* _INSTRUCTIONS TO FOLLOW_
Read the records below. Copy each line where the string "agent" occurs.

(Saved data entries)
════════

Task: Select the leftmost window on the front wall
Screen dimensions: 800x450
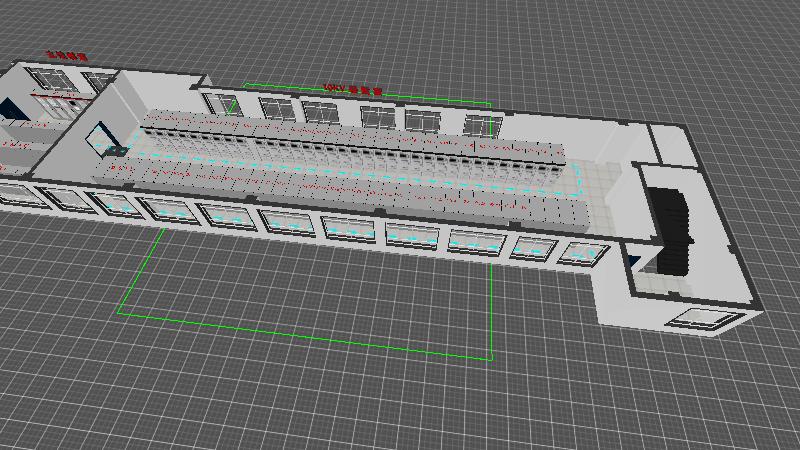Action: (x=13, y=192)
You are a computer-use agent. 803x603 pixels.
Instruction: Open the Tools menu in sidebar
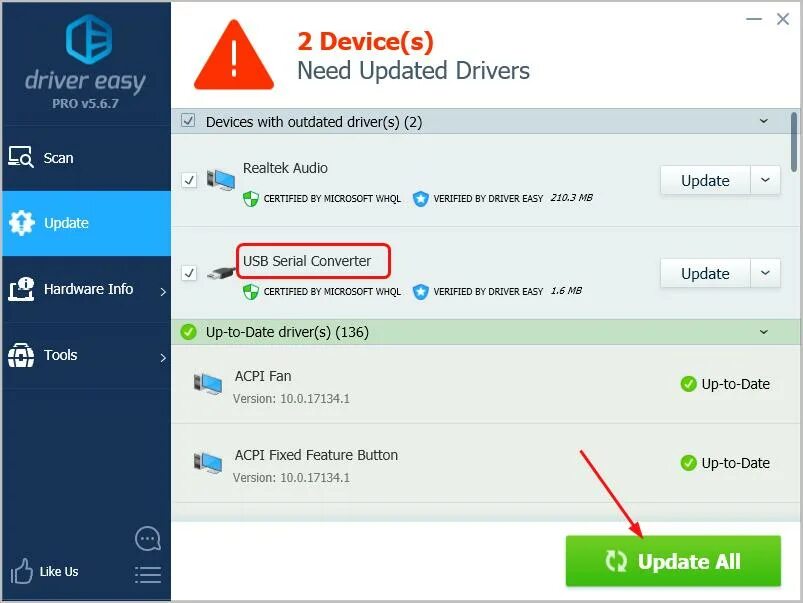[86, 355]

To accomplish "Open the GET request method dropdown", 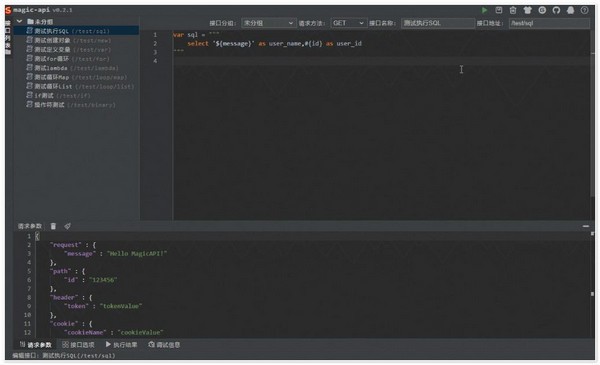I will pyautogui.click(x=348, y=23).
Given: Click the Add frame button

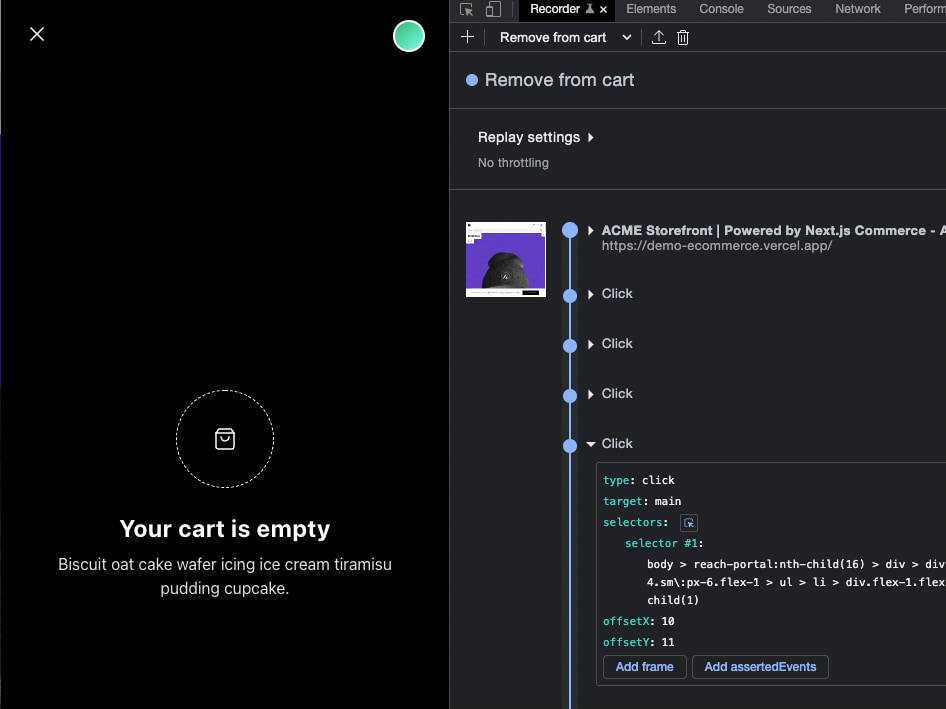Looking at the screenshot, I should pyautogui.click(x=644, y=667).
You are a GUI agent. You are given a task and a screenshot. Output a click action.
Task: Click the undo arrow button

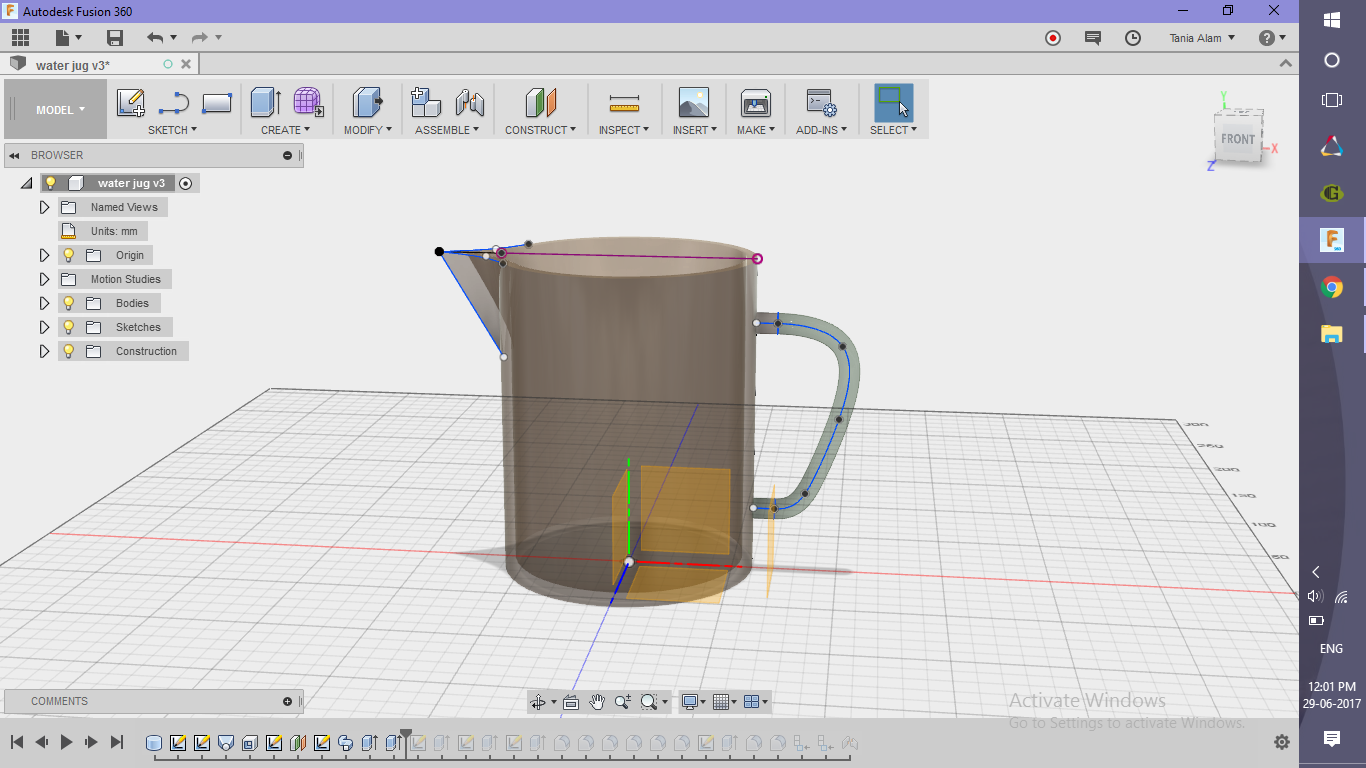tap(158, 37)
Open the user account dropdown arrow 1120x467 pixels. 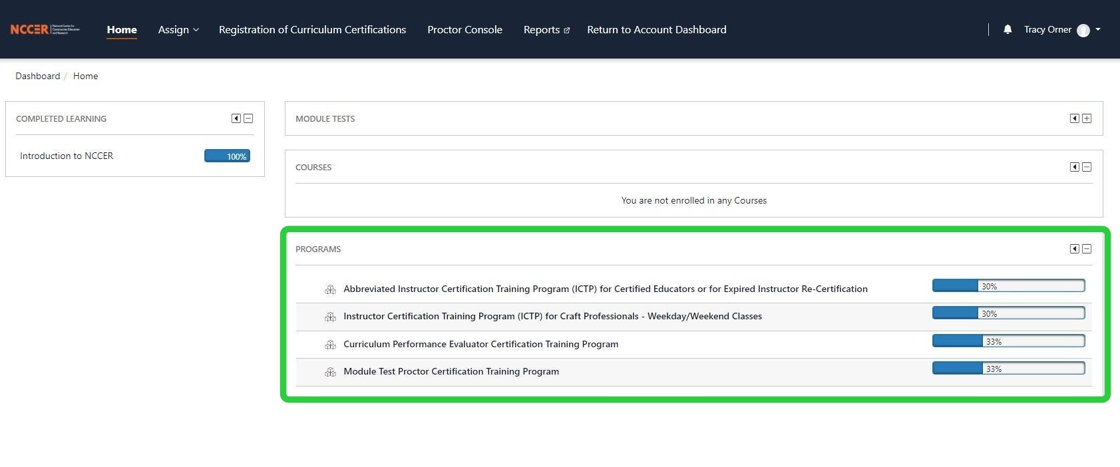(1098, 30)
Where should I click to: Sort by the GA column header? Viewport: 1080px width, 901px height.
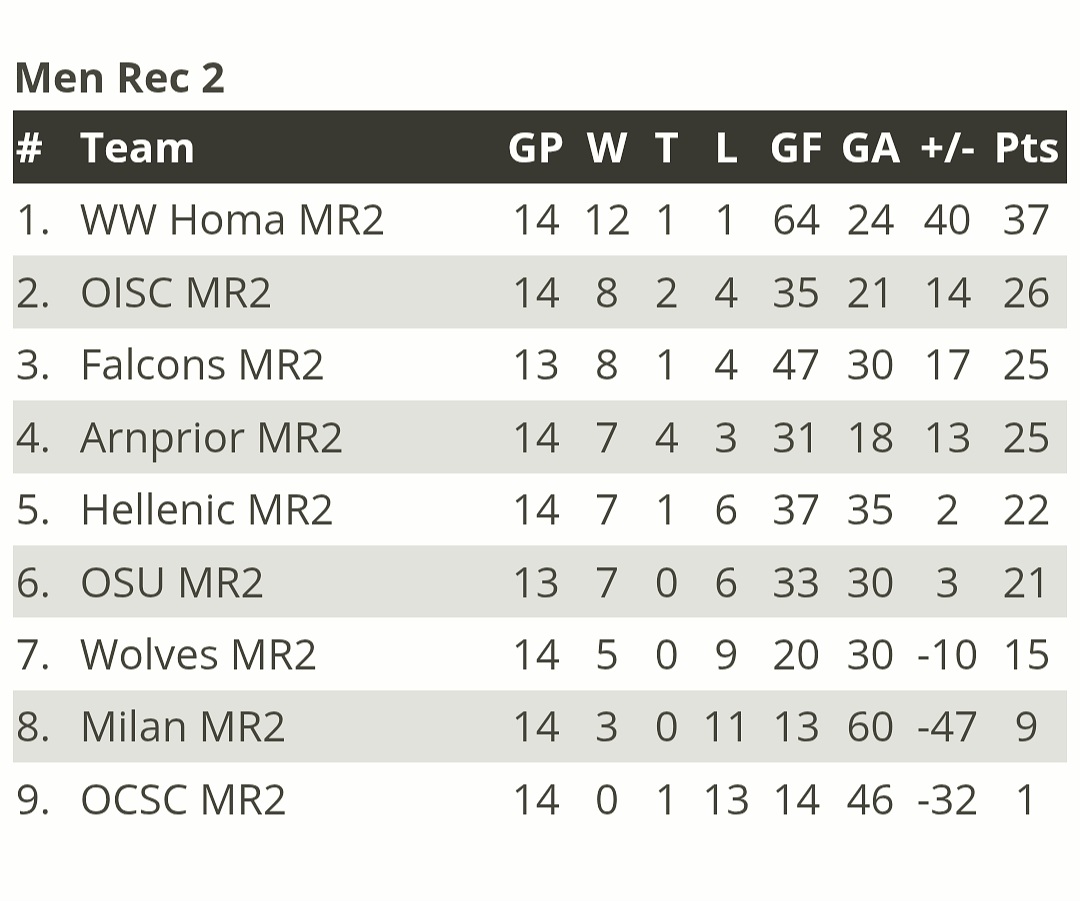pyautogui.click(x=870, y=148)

════════

* _SOLUTION FOR THIS TASK_
You are a computer-use agent. 803x603 pixels.
You are a GUI agent. You are given a task and a screenshot. Output a click action.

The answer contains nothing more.